### Required action
Reproduce the listing verbatim, starting at the line that contains "At what (x,y)" and ending at the end of the listing. Omit the pictures from your answer.

[Stored data]
************
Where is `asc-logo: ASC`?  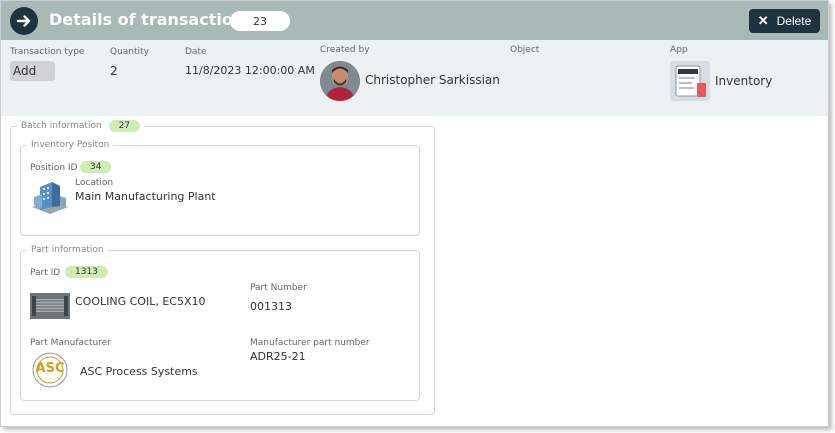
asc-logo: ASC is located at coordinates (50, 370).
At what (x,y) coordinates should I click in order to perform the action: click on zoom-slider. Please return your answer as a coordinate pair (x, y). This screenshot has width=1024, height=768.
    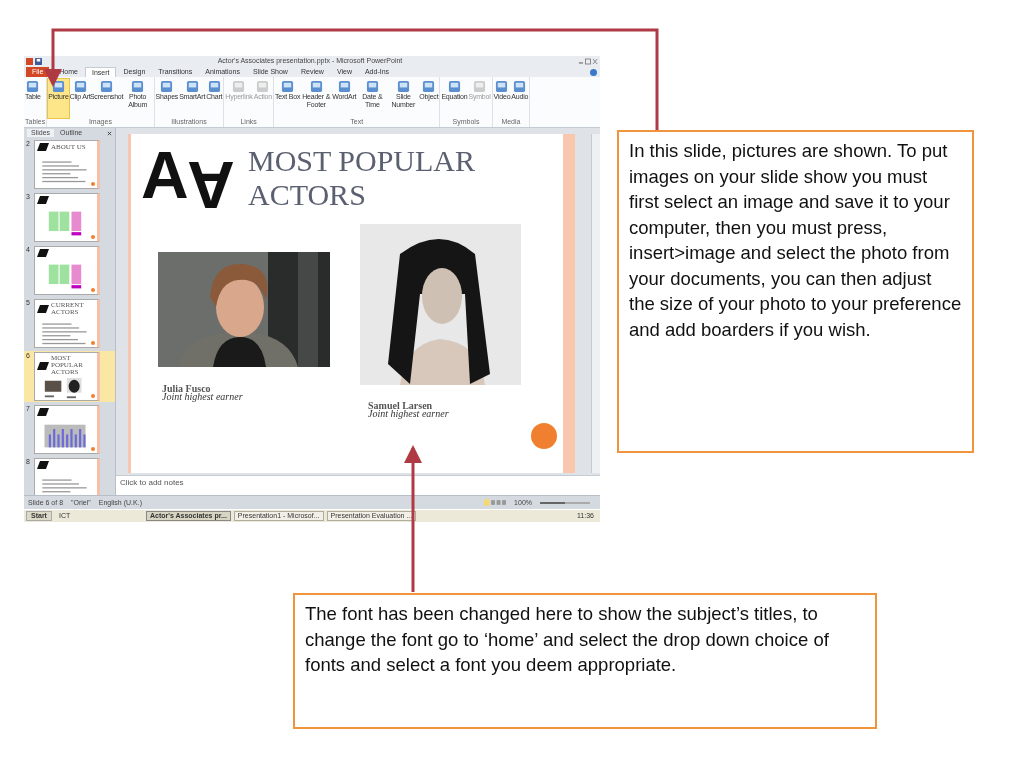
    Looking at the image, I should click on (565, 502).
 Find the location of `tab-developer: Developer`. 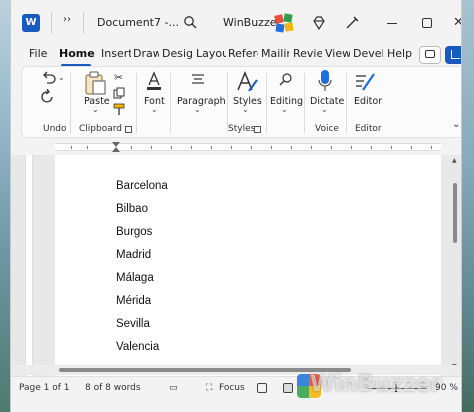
************
### Response to this task
At what (x,y) coordinates should I click in order to perform the action: click on zoom-slider. Please return your answer as a coordinate pair (x, y). This screenshot has width=1024, height=768.
    Looking at the image, I should click on (565, 502).
 Find the location of `tab-developer: Developer`. 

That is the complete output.